▸ **Task to carry out**: Set down exactly the lines running from the one with "Toggle the 魔法 转换 conversion skill icon" to the last line of the listing below, both included, and skip every picture.

▸ **Record excerpts**:
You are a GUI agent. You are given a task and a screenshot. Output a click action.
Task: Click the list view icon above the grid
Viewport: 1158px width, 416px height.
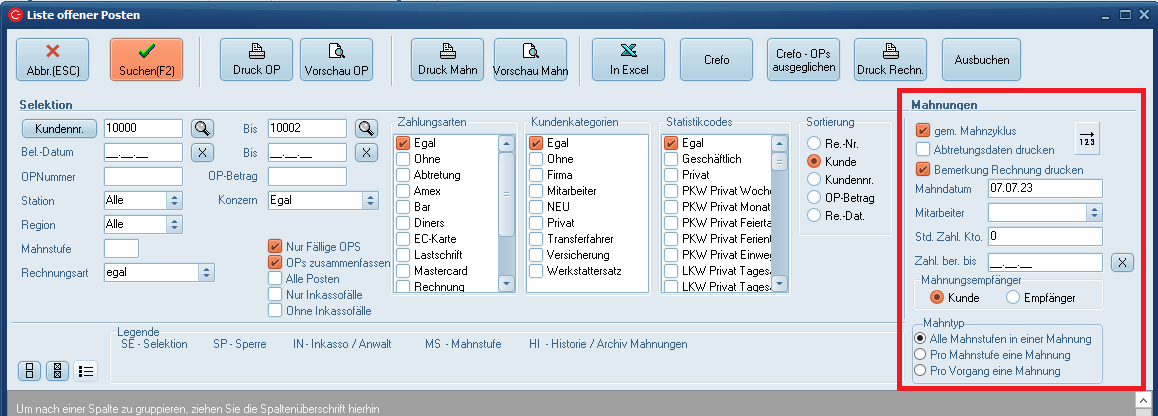tap(86, 371)
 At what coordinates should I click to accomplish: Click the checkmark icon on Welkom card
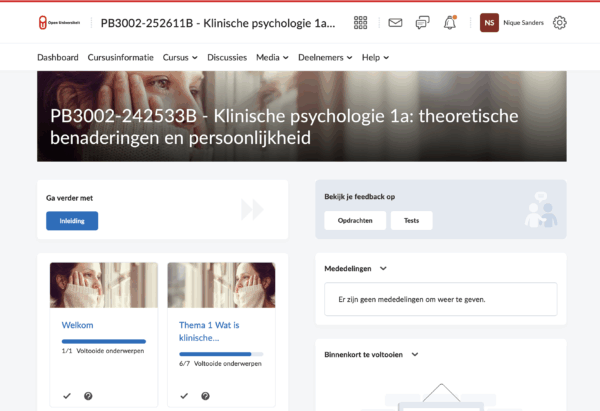(67, 396)
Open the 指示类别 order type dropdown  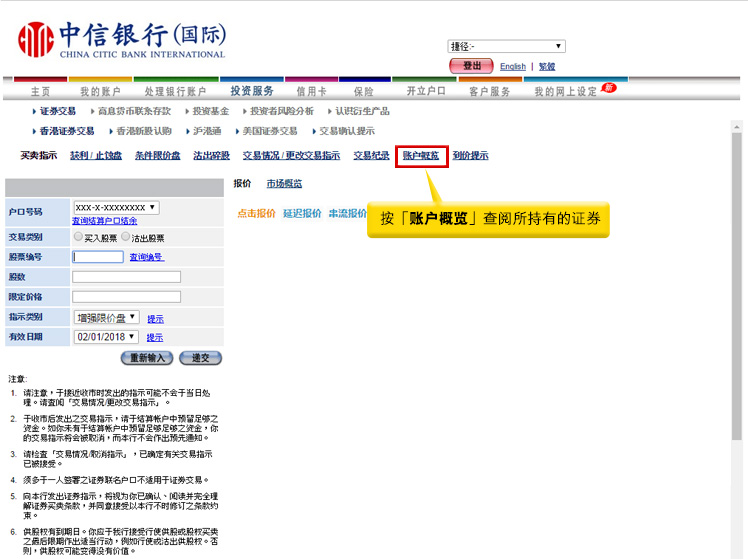pos(107,317)
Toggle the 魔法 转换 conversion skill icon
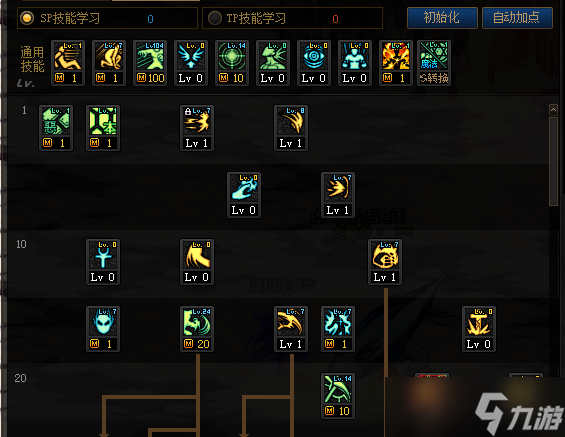This screenshot has height=437, width=565. [x=434, y=63]
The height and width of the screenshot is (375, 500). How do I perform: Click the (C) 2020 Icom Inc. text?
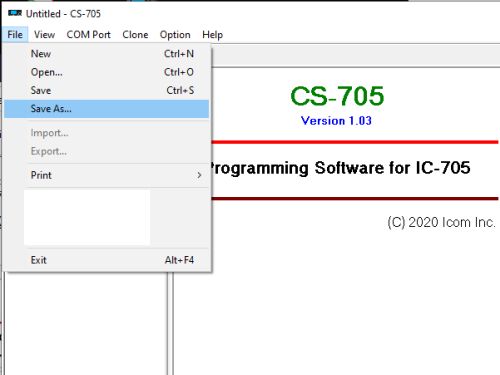[441, 222]
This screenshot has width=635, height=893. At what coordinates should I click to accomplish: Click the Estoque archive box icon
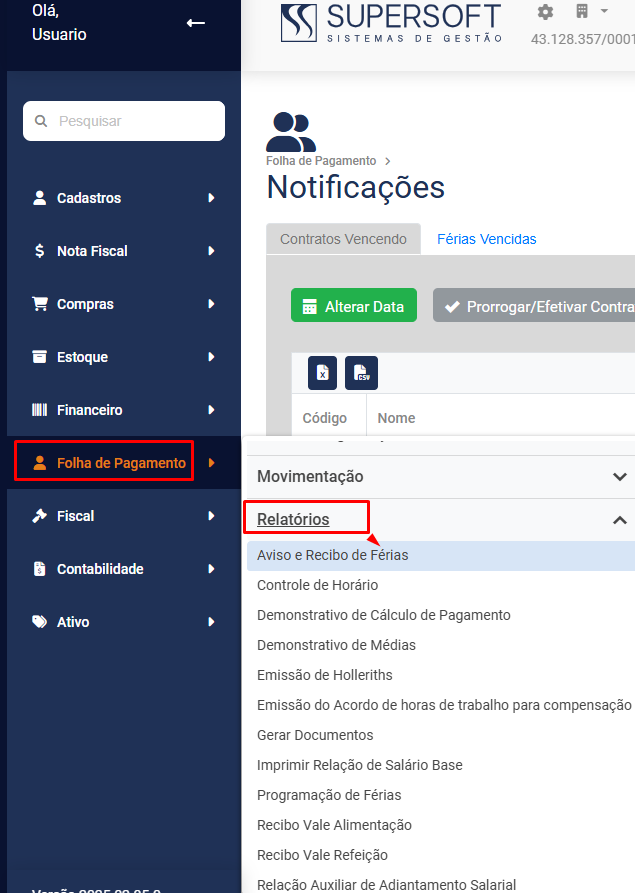pos(39,357)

▸ **Output of the exercise**:
Toggle the 魔法 转换 conversion skill icon
This screenshot has height=437, width=565. [x=434, y=63]
The height and width of the screenshot is (375, 500). How do I perform: Click the (C) 2020 Icom Inc. text?
[441, 222]
This screenshot has width=635, height=893. At what coordinates should I click to accomplish: Click the Estoque archive box icon
pos(39,357)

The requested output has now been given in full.